> Page extract:
Start

Blackstar HT5 Repair, Keld Ampworks, Newark, near Stamford

Blackstar HT-5 repair

I’ll admit this Blackstar HT5 repair had me confused for a bit. It was brought to me from Stamford Endowed School, which isn’t that far away from my workshop in Newark, it is just down the A1.

The amp arrived with no sound output from the speakers. The valves tested fine, one 12ax7 and one 12bh7.

Looking inside the amp I could see signal on both grids of the 12ax7, but nothing was getting through to the output stage.

Using a thermocouple I tested the temperature of the semiconductors in the amp and found that the two MOSFETs were getting rather hot!

Upon inspection, I saw that somebody had drilled two little holes between the MOSFET legs and left all the swarf (mangled metal pad and PCB resin).

End

> Records supplied:
Start

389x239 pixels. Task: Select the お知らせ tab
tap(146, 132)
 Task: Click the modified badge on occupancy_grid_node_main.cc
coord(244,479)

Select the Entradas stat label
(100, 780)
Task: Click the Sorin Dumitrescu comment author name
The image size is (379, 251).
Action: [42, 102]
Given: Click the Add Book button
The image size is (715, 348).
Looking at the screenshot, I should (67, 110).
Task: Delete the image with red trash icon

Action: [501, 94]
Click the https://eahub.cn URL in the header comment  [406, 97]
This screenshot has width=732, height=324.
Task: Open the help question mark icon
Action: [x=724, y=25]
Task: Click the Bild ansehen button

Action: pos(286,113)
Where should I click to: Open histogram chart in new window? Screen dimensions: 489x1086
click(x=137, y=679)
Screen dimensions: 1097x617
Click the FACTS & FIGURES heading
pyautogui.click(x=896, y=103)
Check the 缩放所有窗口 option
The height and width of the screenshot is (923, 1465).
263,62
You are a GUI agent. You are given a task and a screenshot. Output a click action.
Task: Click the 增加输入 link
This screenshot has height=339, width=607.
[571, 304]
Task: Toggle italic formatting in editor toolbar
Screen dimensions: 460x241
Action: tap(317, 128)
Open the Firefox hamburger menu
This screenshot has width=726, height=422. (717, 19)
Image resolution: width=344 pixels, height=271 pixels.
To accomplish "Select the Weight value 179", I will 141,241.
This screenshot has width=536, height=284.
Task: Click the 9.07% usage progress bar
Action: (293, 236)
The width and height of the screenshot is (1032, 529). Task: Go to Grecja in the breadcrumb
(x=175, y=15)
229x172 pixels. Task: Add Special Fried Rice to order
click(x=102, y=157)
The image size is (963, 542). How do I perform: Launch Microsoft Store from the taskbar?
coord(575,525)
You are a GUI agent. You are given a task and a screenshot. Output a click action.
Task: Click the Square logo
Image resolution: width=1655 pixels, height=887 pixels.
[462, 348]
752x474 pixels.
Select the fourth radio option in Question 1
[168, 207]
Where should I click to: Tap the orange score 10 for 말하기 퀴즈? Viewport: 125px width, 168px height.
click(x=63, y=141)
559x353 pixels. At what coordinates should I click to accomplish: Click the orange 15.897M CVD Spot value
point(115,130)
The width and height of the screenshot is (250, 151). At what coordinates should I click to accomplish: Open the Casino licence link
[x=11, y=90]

End

> Written task: Reproduce the text of the Blackstar HT5 repair page verbatim, starting at "Blackstar HT-5 repair" and ending at "the output stage.".

> The completed task:
Blackstar HT-5 repair

I’ll admit this Blackstar HT5 repair had me confused for a bit. It was brought to me from Stamford Endowed School, which isn’t that far away from my workshop in Newark, it is just down the A1.

The amp arrived with no sound output from the speakers. The valves tested fine, one 12ax7 and one 12bh7.

Looking inside the amp I could see signal on both grids of the 12ax7, but nothing was getting through to the output stage.